Le titre de la dépêche de radiofrance.fr rapporte qu'un ex-cadre d'OpenAI a tenu des propos alarmistes, selon lesquels l'intelligence artificielle « joue avec nos vies », et que ces propos sont qualifiés de « marketing ». Nous n'avons pas accès au contenu de l'émission ni aux arguments échangés ; nous retenons seulement l'idée centrale : le discours sur l'IA, dans un sens comme dans l'autre, peut relever de la communication.
Cette observation concerne directement les entreprises qui choisissent une agence. Depuis quelques années, rares sont les prestataires digitaux qui ne mettent pas l'IA en avant, que ce soit pour produire des contenus, optimiser des campagnes ou automatiser la relation client. Certains promettent des gains spectaculaires, d'autres agitent la menace d'un décrochage si vous n'investissez pas tout de suite. Dans les deux cas, l'émotion remplace l'argument.

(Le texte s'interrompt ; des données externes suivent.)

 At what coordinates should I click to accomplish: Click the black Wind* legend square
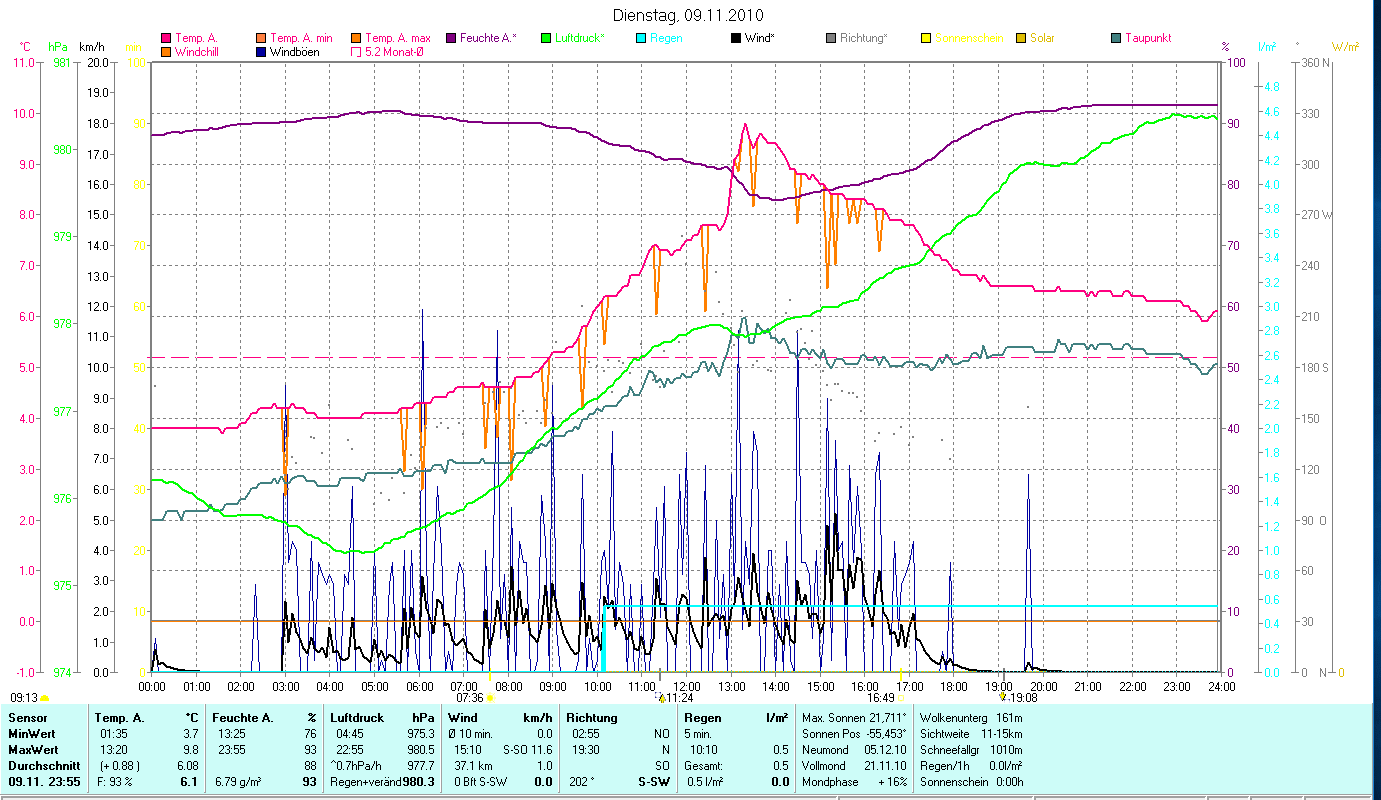pyautogui.click(x=736, y=39)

La première question à poser est simple : concrètement, quels outils utilisez-vous, pour quelles tâches, et qui relit le résultat ? Une agence sérieuse sait répondre avec précision. Elle distingue ce que la machine produit (premiers jets, variantes, analyses de données) de ce qu'un humain valide (stratégie, ton, conformité, cohérence avec votre marque).
La deuxième question porte sur vos données. Les informations que vous confiez à l'agence (fichiers clients, chiffres de vente, documents internes) transitent-elles par des services d'IA externes ? Si oui, lesquels, hébergés où, avec quelles conditions d'utilisation ? Le contrat doit préciser que vos données ne servent pas à entraîner des modèles tiers et rappeler les obligations du règlement général sur la protection des données.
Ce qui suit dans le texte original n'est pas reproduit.